2. Access To IRSA Services

While all IRSA services can be invoked via a program interface or via remote HTTP or Java client interfaces, users generally invoke them in server mode through a web client. Processing is performed server-side in the IRSA environment. Results are made available to the user as tables or images that can be downloaded. Broadly speaking, the following services can be applied to the data held by IRSA:

IRSA receives on average over 220 requests for data each day, and over 99% of these requests are successfully processed. The architecture of the IRSA services is described by Good (2001).

3. IRSA As A Living Archive

A key feature of IRSA is that it is a living archive. That is, by providing robust, contemporary archives and by continuously developing services that have the power to exploit them, IRSA permits the development of new scientific products and opens up new avenues of research.
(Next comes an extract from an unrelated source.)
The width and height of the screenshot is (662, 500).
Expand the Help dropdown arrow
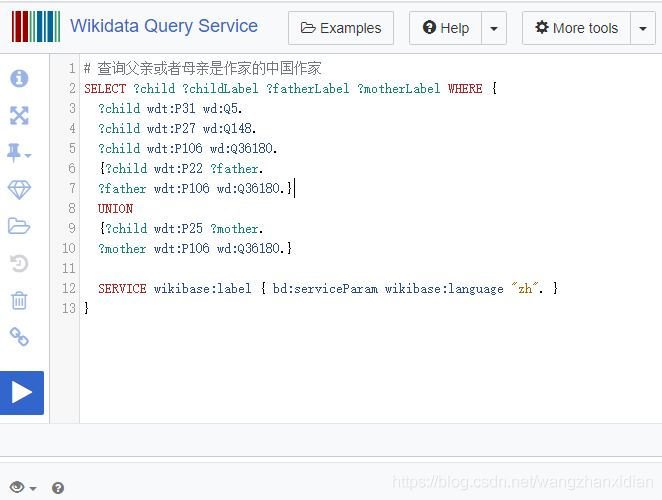pyautogui.click(x=494, y=28)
The support provided for IRSA's largest customer, the 2MASS project, has demonstrated the power of such an archive. 2MASS is uniformly surveying the entire sky in three near-infrared bands to detect point sources brighter than about 1mJy in each band, achieving an 80,000-fold improvement in sensitivity over the first full-sky survey of Neugebauer & Leighton. This deep survey has generated datasets that are by far the largest obtained in any astronomical survey, with roughly 12 TB of images, and an internal catalog of sources now containing over 1 billion entries in an Informix database.
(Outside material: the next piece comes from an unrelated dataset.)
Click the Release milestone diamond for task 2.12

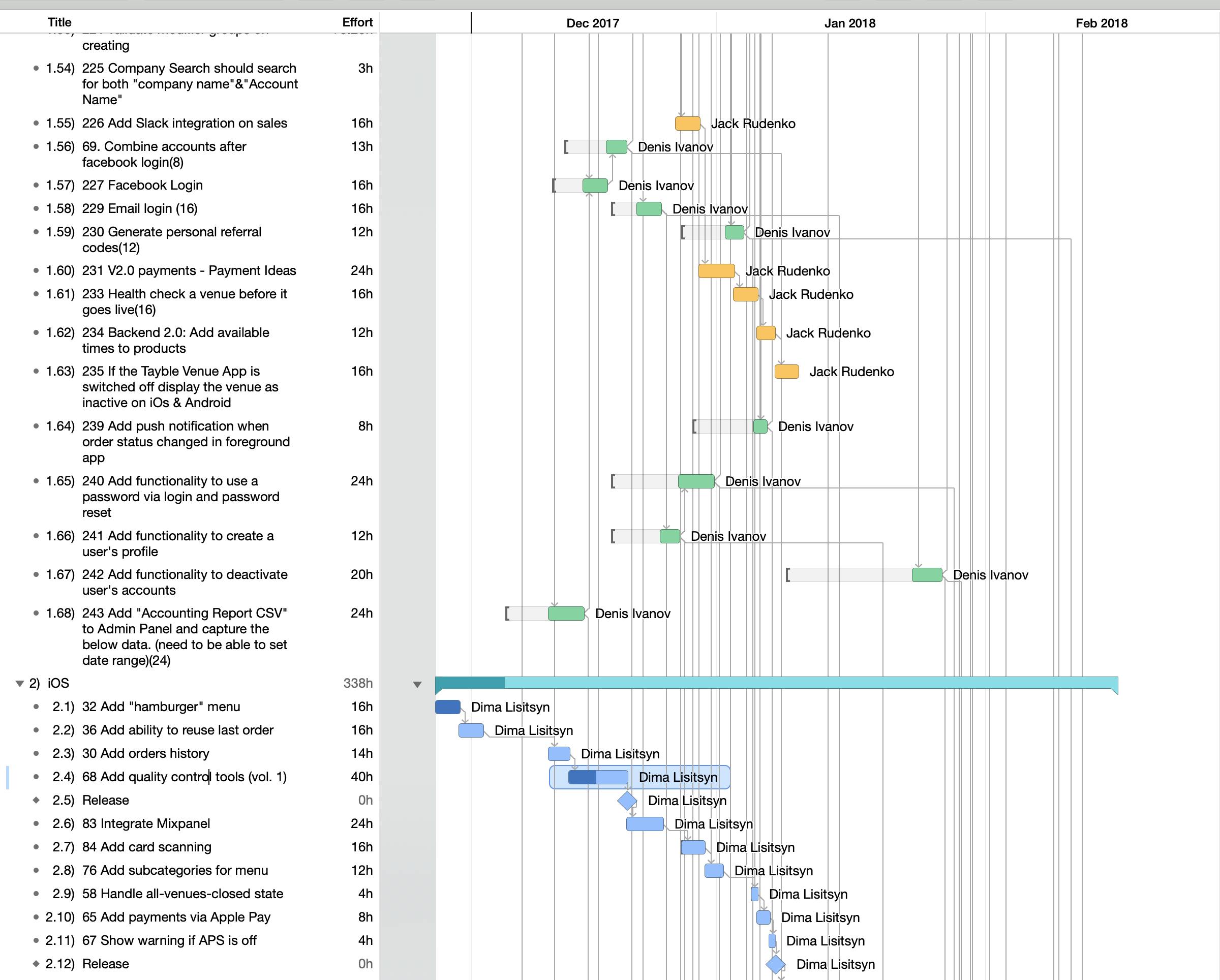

Efficient mining of these huge 2MASS datasets places extraordinarily large loads on IRSA services. Research into special techniques has led to the development of optimized algorithms and software for rapid searches of large databases. As an example of the new science that can be performed with the help of these services, astronomers culled from the 2MASS catalog the very red candidate objects from which the first brown dwarfs were identified (Kirkpatrick et al. 1999, and references therein).

Future surveys will produce data volumes even larger than those generated by 2MASS, and will certainly produce ever more spectacular scientific advances. The services developed by IRSA and the infrastructure to support them therefore provide a window into how a future NVO is likely to function. The remainder of this paper is therefore given over to discussions of special features of IRSA services that permit efficient data mining, and current research at IRSA that will provide the next generation of data mining, visualization and analysis tools.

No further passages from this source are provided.